> **SUPPLIED ENTRIES**:
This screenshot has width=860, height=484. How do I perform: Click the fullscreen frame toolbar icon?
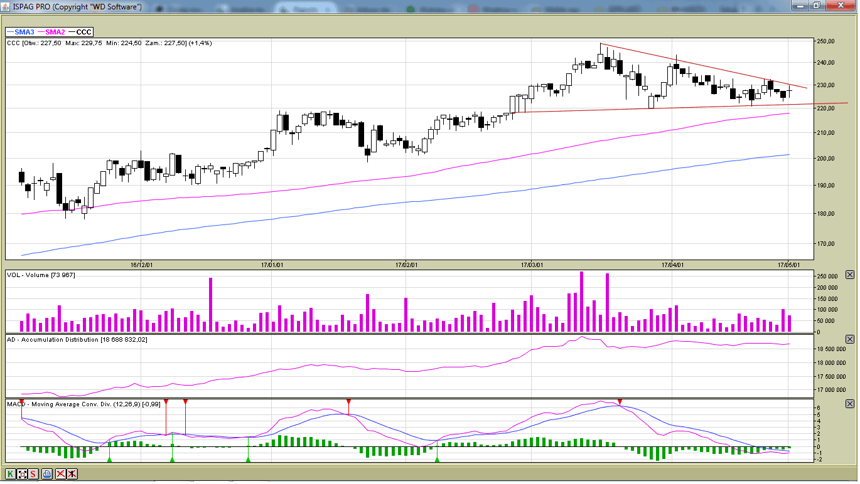tap(22, 474)
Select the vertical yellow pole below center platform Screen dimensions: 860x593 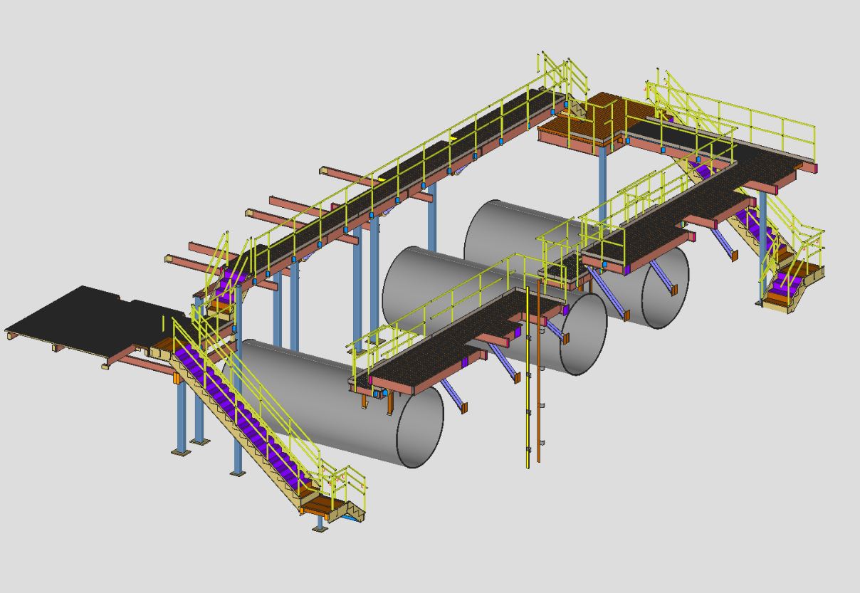click(x=527, y=399)
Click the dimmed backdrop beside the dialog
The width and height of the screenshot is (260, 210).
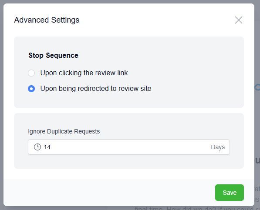click(x=257, y=50)
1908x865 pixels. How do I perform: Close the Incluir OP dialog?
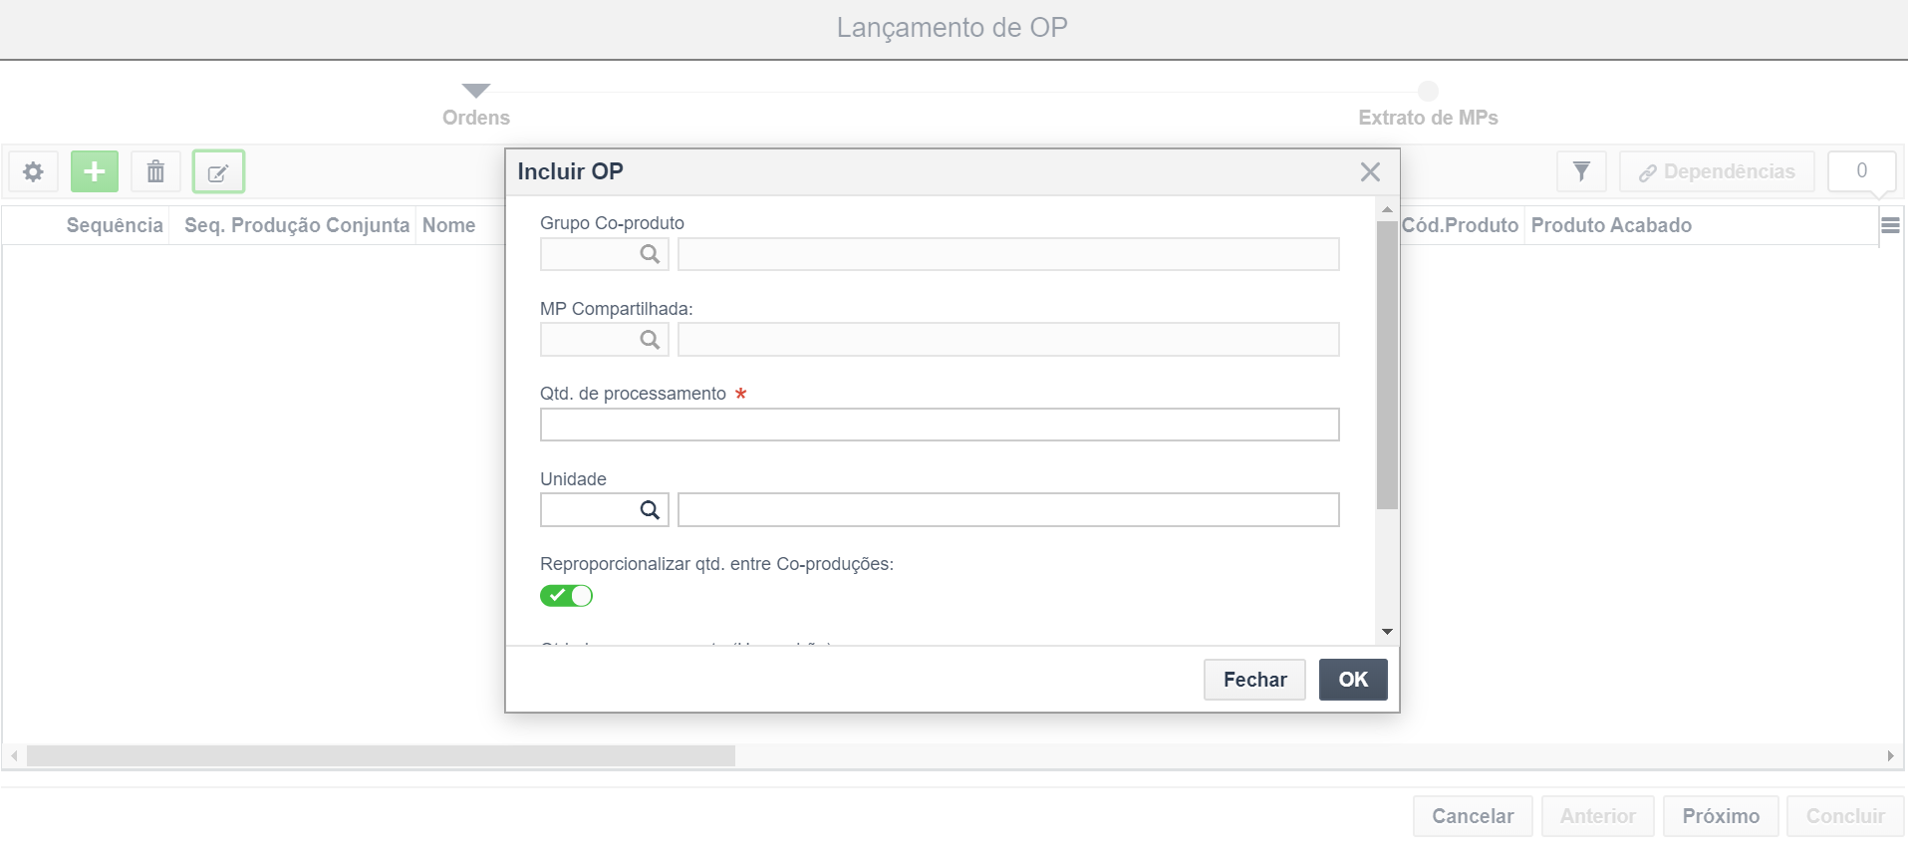coord(1370,171)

> **THE PROBLEM**: Only the lines from the line with "The width and" through the closing line of the data, both included, should be set down, exactly as written and without pictures.

> **WRITTEN RESPONSE**:
The width and height of the screenshot is (260, 210).
click(x=257, y=50)
1908x865 pixels. How do I perform: Close the Incluir OP dialog?
coord(1370,171)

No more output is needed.